Weitere Highlights an Tag 2: Reaktivität, Testing und Agenten-Interfaces

Auch abseits der Keynote und des AI-Vortrags lieferte Tag 2 wertvolle Inhalte, die sich tief mit den technischen Details der modernen Frontend-Entwicklung beschäftigten:

Standardisierung von AI-Interfaces: Max Marschall stellte in seinem Vortrag „AG-UI & MCP: Standardizing Agentic Web Interfaces“ zwei neue Protokolle vor: AG-UI (Agent-User Interaction Protocol) und MCP (Model Context Protocol). Diese zielen darauf ab, die Interaktion zwischen intelligenten Agents und modernen Web-Frontends zu standardisieren und modularer, testbarer und verständlicher zu gestalten.

Test-Qualität: Marco Emrich leitete die interaktive Session „How valuable are your tests?“. Er präsentierte die „Four Pillars of a Good Test“ von Vladimir Khorikov, um Kriterien für eine objektive Bewertung des Nutzens von Tests zu schaffen und so eine fundierte Diskussion über Teststrategien zu ermöglichen.

Accessibility in Komponenten: Und natürlich das beinahe-Highlight „Accessible Web Components“ von Anna Maier.
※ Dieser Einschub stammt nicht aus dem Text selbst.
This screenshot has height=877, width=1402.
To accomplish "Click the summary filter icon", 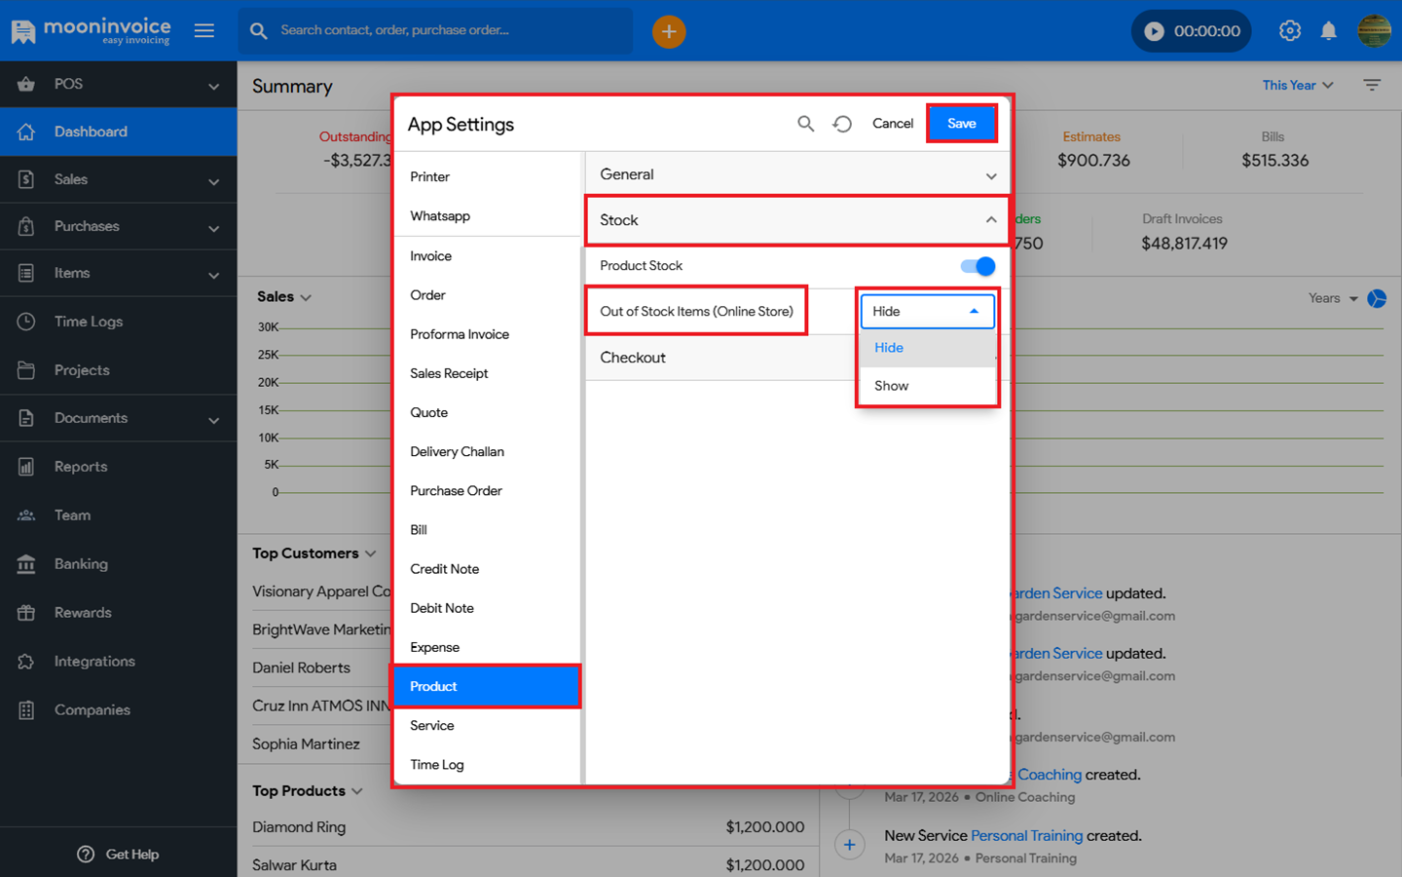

Sie lieferte einen wichtigen Einblick, wie man technische Fallstricke des Shadow DOM vermeidet, um die Barrierefreiheit von Komponenten von Anfang an zu gewährleisten, und betonte die Notwendigkeit, dies auch im Produktkontext zu testen und zu dokumentieren.

Fazit: Eine lohnende Investition in die Frontend-Zukunft

Die zwei Tage auf der c’t webdev conference im Kölner MediaPark waren für mich eine absolut lohnende Investition. Die Konferenz lieferte nicht nur einen umfassenden Überblick über die aktuellen Tools und Frameworks (von Signals bis React Fullstack), sondern beleuchtete vor allem die strategischen und methodischen Herausforderungen der Branche. Der Fokus lag klar auf der Zukunft der Entwicklerrolle: Wir bewegen uns vom reinen Code-Schreiber hin zum Orchestrator, der AI strukturiert einsetzt und dabei die menschliche Urteilsfähigkeit (Human Judgement) behält.

Die wichtigste Erkenntnis: Der Mensch bleibt die Kontrollinstanz

Die entscheidenden Takeaways liegen für mich in der methodischen Disziplin und Empathie. Wir haben gelernt, dass wir AI nicht blind vertrauen dürfen (Stichwort: Trust Paradox bei Architekturmängeln), sondern dass unser menschliches Urteilsvermögen und die Fähigkeit zur Empathie die unverzichtbaren Kontrollinstanzen bleiben.

Networking und Empfehlung

Abgesehen vom Inhalt war die Atmosphäre auf der Konferenz herausragend. Die Teilnehmer:innen waren sehr freundlich und offen für einen fachlichen Austausch, was das Networking sehr erleichtert hat.

Ich kann die c’t webdev conference definitiv uneingeschränkt weiterempfehlen, da sie wertvolle Beiträge und tiefgreifende Infos aus der Tech-Branche im Bereich Frontend liefert. Die Konferenz richtet sich an diejenigen, die wissen wollen, wie man die Zukunft baut, nicht nur, wie man sie benutzt. Ob ich im nächsten Jahr wieder dabei bin, steht noch offen – schließlich soll man als Entwickler auch mal über den Tellerrand hinausschauen. Aber die Impulse aus Köln sind gesetzt und werden meine Arbeit nachhaltig prägen.